### Written instruction
Set out every one of the following rows as a numbered list, skipping any blank lines and leaving the pictures out.

### Supplied material

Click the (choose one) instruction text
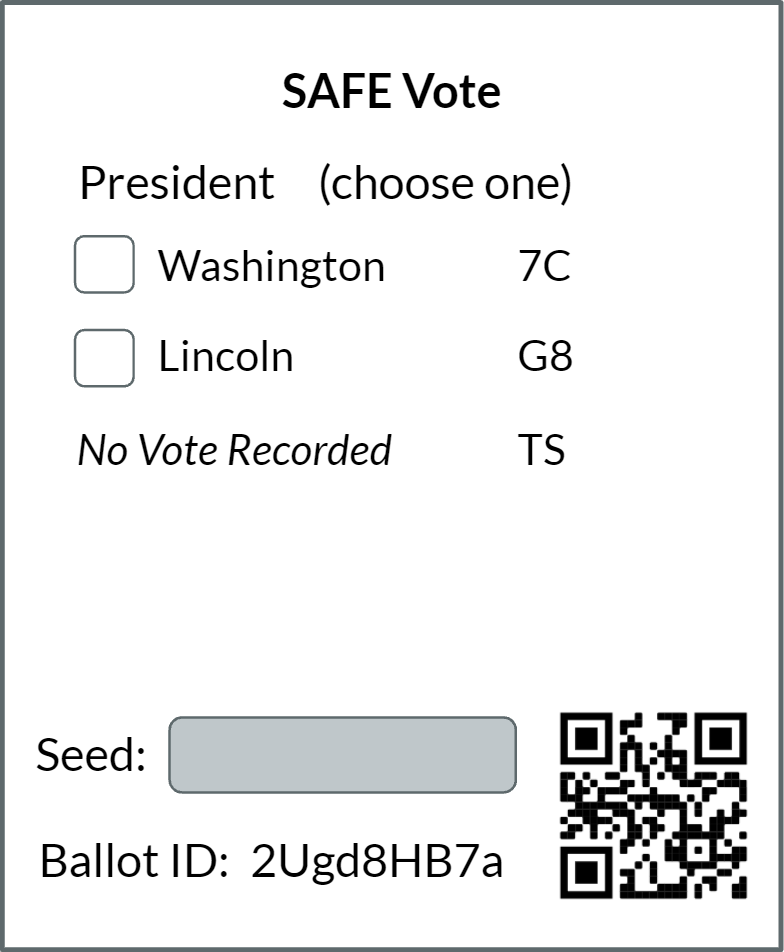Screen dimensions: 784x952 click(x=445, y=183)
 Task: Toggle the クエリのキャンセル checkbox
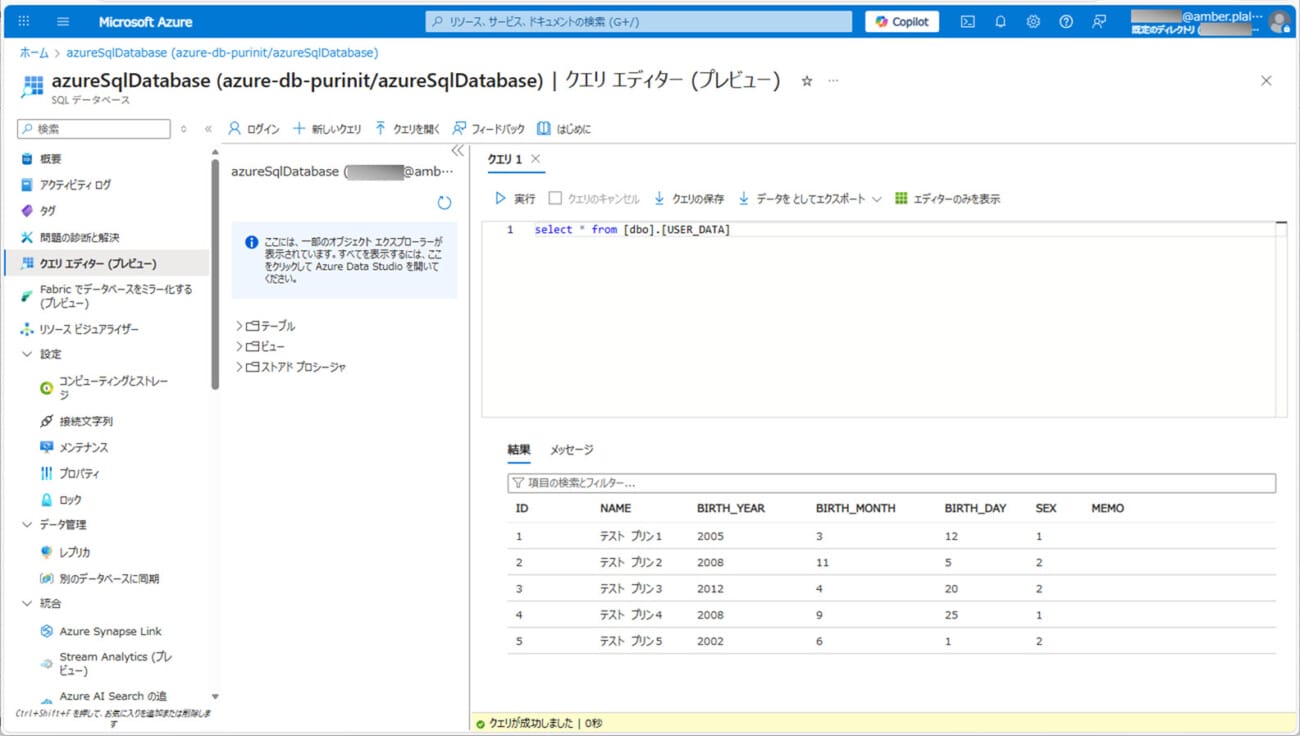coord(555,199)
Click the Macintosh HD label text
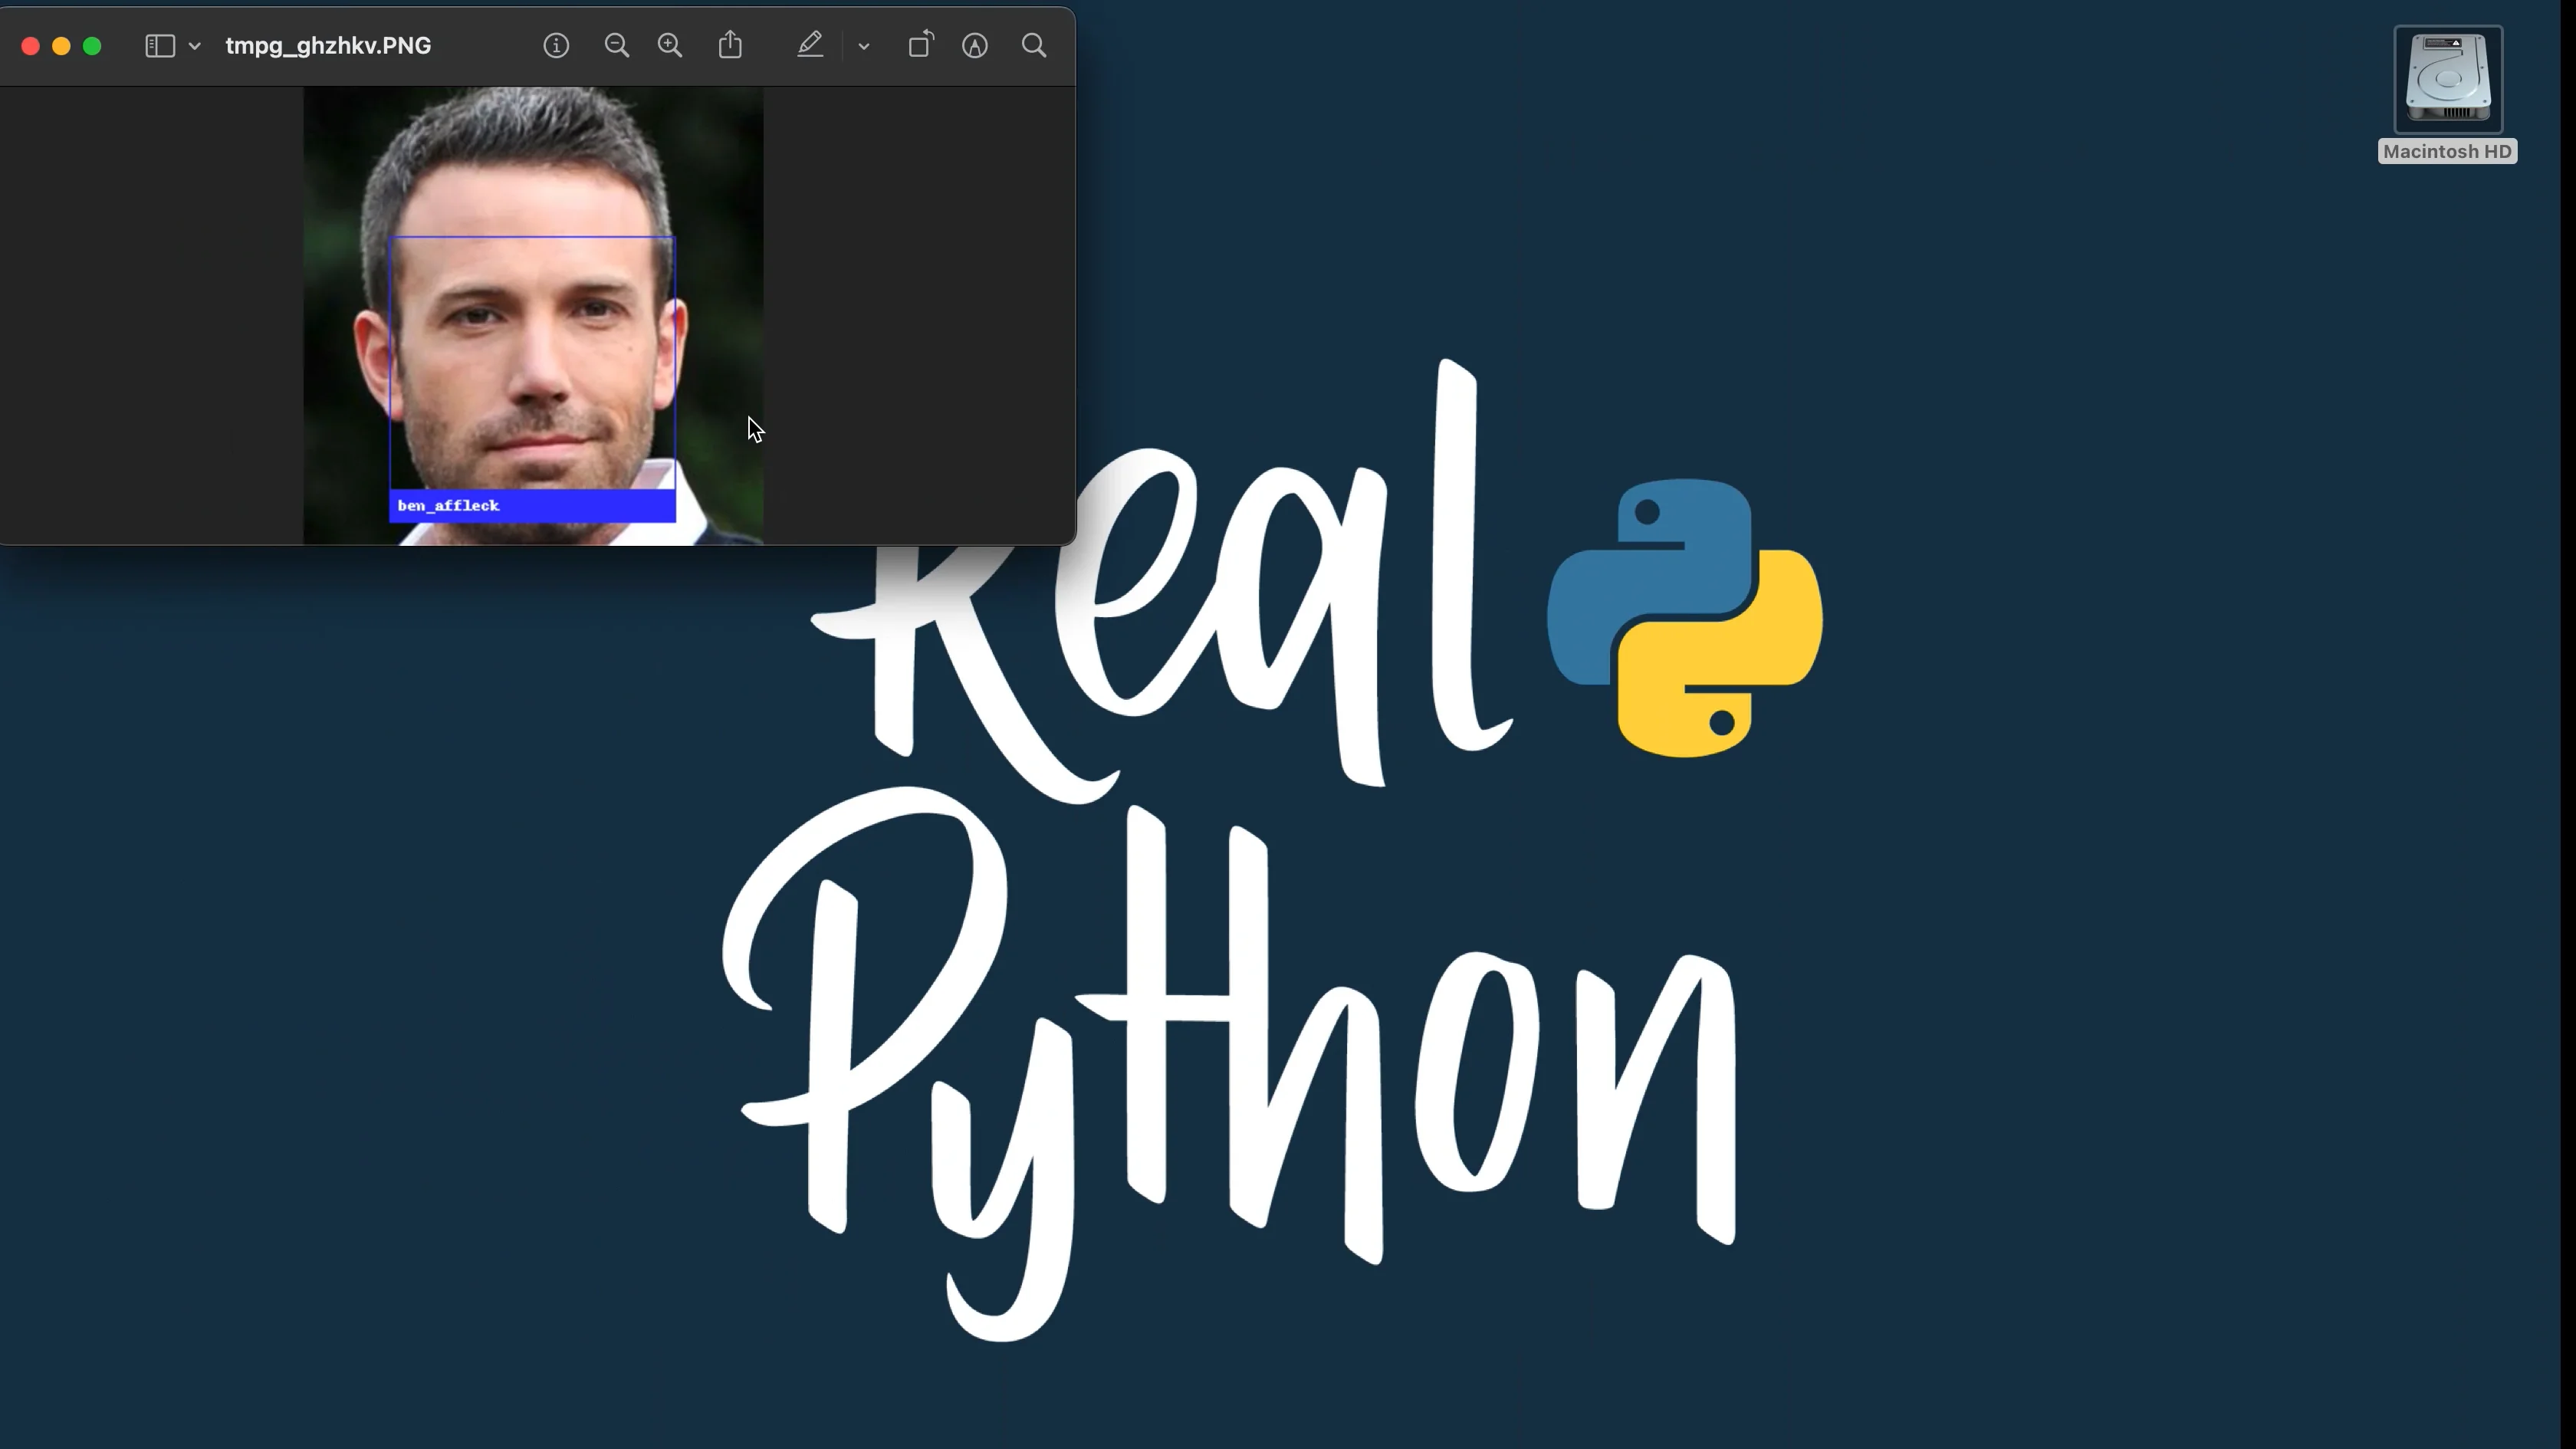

### Solution below
1. Click the (choose one) instruction text
2. Screen dimensions: 784x952 click(x=445, y=183)
3.  Task: Toggle the クエリのキャンセル checkbox
4. coord(555,199)
5. Click the Macintosh HD label text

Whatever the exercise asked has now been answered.